Le groupe d'experts parcourra le pays et recueillera des opinions. Il nous a déjà contactés pour arranger une réunion afin d'entendre nos vues sur le programme de péréquation et sur ce vers quoi il tend. Je conviens avec vous, monsieur le président, qu'en bout de ligne, ce seront les fonctionnaires au ministère fédéral des Finances, le ministre fédéral des Finances et, tout compte fait, le gouvernement fédéral qui décideront de ce à quoi ressemblera la péréquation en 2006- 2007 et au-delà. Ce qui nous inquiète c'est que les choses aient déjà été plus ou moins fixées pour 2004-2005 et 2005- 2006. Bien que je le puisse, je ne suis pas ici pour contester cela. Ce qui nous préoccupe c'est la péréquation telle que nous l'entrevoyons après l'exercice financier 2005-2006. Je conviendrai certainement avec mon collègue de la Saskatchewan qu'il est important, aux fins de notre planification budgétaire et financière, que nous sachions le plus tôt possible, suite aux recommandations du groupe d'experts fédéral au ministre fédéral, à quoi ressemblera la péréquation, étant donné que nous voudrons tous intégrer cela à nos budgets pour l'exercice financier concerné.
Le sénateur Massicotte : Merci d'avoir pris le temps d'expliquer votre point de vue.
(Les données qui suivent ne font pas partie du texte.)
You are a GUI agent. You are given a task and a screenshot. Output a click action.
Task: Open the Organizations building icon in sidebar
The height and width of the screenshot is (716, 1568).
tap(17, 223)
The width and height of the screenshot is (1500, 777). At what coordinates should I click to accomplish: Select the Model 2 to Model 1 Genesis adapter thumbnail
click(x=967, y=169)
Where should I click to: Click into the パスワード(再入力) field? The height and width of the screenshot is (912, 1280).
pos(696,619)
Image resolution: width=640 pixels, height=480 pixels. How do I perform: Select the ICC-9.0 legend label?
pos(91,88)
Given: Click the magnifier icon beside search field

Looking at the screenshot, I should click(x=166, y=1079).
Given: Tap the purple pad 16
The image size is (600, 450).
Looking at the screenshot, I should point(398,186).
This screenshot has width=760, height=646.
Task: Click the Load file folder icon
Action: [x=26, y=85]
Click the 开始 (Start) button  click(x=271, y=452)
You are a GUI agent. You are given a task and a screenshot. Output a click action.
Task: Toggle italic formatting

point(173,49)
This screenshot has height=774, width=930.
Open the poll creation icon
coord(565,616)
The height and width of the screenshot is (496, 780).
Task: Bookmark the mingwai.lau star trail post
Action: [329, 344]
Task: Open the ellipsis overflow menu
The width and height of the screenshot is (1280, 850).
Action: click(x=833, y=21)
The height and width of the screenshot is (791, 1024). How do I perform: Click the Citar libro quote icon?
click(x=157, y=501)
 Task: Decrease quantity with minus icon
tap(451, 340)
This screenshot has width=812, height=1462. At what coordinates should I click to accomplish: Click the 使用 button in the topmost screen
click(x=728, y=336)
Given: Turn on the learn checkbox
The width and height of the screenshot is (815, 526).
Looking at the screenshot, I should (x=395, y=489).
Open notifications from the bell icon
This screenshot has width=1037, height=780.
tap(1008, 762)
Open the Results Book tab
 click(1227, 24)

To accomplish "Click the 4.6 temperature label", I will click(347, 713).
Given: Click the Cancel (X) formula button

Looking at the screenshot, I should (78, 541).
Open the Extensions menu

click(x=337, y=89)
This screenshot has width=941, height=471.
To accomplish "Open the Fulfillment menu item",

Vous l'avez plutôt bien résumé. La loi est acceptable. Les 10,9 milliards de dollars sont pour l'an prochain; vous auriez préféré qu'ils soient pour cette année, soit l'année 2004-2005, mais ce qui vous préoccupe très clairement c'est ce vers quoi nous tendons avec tout cela.
Les objectifs sont clairs — en d'autres termes, prévoir la péréquation — mais vous vous inquiétez quant aux outils techniques que nous utiliserons. Savez-vous quelque chose que nous ignorons? Vous semblez être très méfiant, disant que nous allons dans la mauvaise direction. Pourtant, le groupe d'experts, une fois muni des chiffres, tentera de tracer le chemin le plus équitable. Votre problème est que ce ne sera peut-être pas votre chemin.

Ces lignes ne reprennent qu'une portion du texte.